LE RETOUR AU ROMAN DE JEAN-CLAUDE ROGLIANO
C’est un roman que nous offre cette année Jean-Claude Rogliano, renouant avec un genre littéraire qui en fit, dès le début des années 80 avec Mal’ Cunciliu, l’un de nos meilleurs auteurs. On se souvient que ce roman avait inspiré à Jean-Paul Poletti une chanson dont les harmonies ont depuis traversé les décennies. Auteur de nombreux textes et de la série Légendaires (France 2), Jean-Claude Rogliano est demeuré un animateur culturel aux multiples talents, que l’on ne se lasse jamais d’entendre évoquer la Castagniccia, la Corse ou le monde… Il se penche aujourd’hui sur un personnage d’histoire et de légende, Théodore de Neuhoff, roi de Corse. Ce dernier, brièvement mentionné par de nombreux historiens comme un aventurier allemand au règne éphémère, voire un roi d’opérette, mérite certainement un jugement plus nuancé.

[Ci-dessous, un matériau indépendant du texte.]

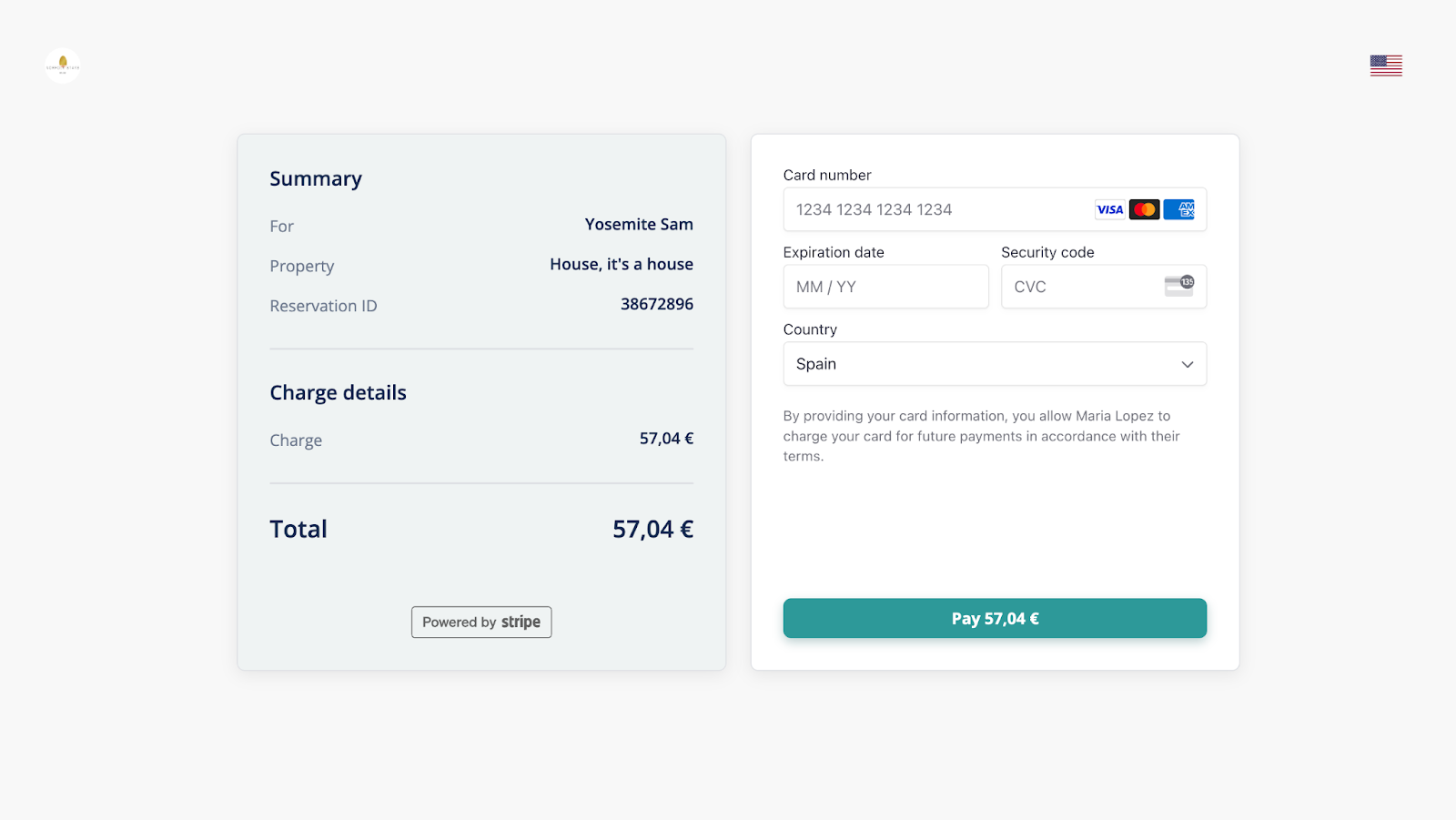
Task: Click the guest name Yosemite Sam
Action: (x=639, y=225)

Rappelons que son action politique fut notamment marquée par la création d’une monnaie nationale et la proclamation de la liberté de conscience, ce qui n’était pas pour l’époque une mince avancée. Au XVIIIe siècle déjà, James Boswell, se fondant notamment sur l’appréciation de Pasquale Paoli, avait reconnu les aspects positifs de son passage dans l'île.
De celui qui demeure un mystère historique, Jean-Claude Rogliano fait un personnage de roman.1 Il nous introduit dans une époque particulièrement troublée, s’appuyant à la fois sur des sources authentiques, comme les Mémoires de Sebastianu Costa2, et sur sa parfaite connaissance de notre peuple, de ses qualités, de ses travers (d’hier et d’aujourd’hui !): vaillance au combat, inclination à nourrir de stériles querelles internes. On appréciera notamment l’évocation des dissensions opposant les chefs corses, ainsi que des intrigues auxquelles elles donnèrent lieu. Jean-Claude Rogliano nous fait, avec le même bonheur, voyager des bas quartiers londoniens au cœur de notre maquis. Dans la description de ses personnages, nous retrouvons bien la magie qui avait donné vie à Lezia de Mal’ Cunciliu.
Par ce retour à la veine romanesque, Jean-Claude Rogliano signe l’un de ses plus beaux ouvrages.
Jean-Guy Talamoni
1. Pour une approche historique, lire notamment : Antoine-Marie Graziani, Le roi Théodore, Tallandier, Paris, 2005.
2. Sebastianu Costa, Mémoires, 1732-1736, édition critique, traduction et notes par Renée Luciani, Aix-en-Provence, 1975.
Les mille et une vies de Théodore, roi de Corse, JC Lattès, Paris, 2009.
Extraits :
« La neige, parce qu’elle ourlait les rebords crasseux des fenêtres, recouvrait les ordures entassées près des portails, pétrifiait les eaux grasses charriées par les rigoles au milieu des ruelles, était peut-être pour les habitants de Soho plus magique qu’ailleurs.
Sous un porche, deux prostituées se disputaient un client indécis. L’une d’elle, celle qui, fardée de mauve, avait le front tatoué d’un troisième œil, ne lui lâchait pas la main, l’attirant vers l’entrée tandis que l’autre, une longue rousse édentée, la menaçait de lui labourer le visage de ses ongles. À quelques pas, une bande d’enfants s’amusait à suivre un ivrogne qui, entre deux éructations, vociférait des injures ponctuées de gestes obscènes. » (P. 12).
« - Et où serait-il celui par qui arriverait notre salut ? Autour de nous ? À voir comment la concorde règne entre nous, si rien ne change, nous risquons de l’attendre longtemps encore ! (…)
- Il faut reconnaître, finit par lâcher Ceccaldi, que notre ami a
quelques raisons d’épancher sa colère. Nous ne saurions d’autant moins l’en blâmer à considérer le dévouement avec lequel il sert notre cause. Alors qu’avec ses hommes, il risque sa vie à multiplier les engagements parfois à un contre dix, nous autres, nous dépensons autant d’énergie à régler nos comptes entre clans rivaux qu’à combattre un ennemi qui tire le plus grand bénéfice du formidable gâchis qu’engendrent ces querelles.
- Et cela dure depuis des siècles, soupira Giafferi. » (P. 164).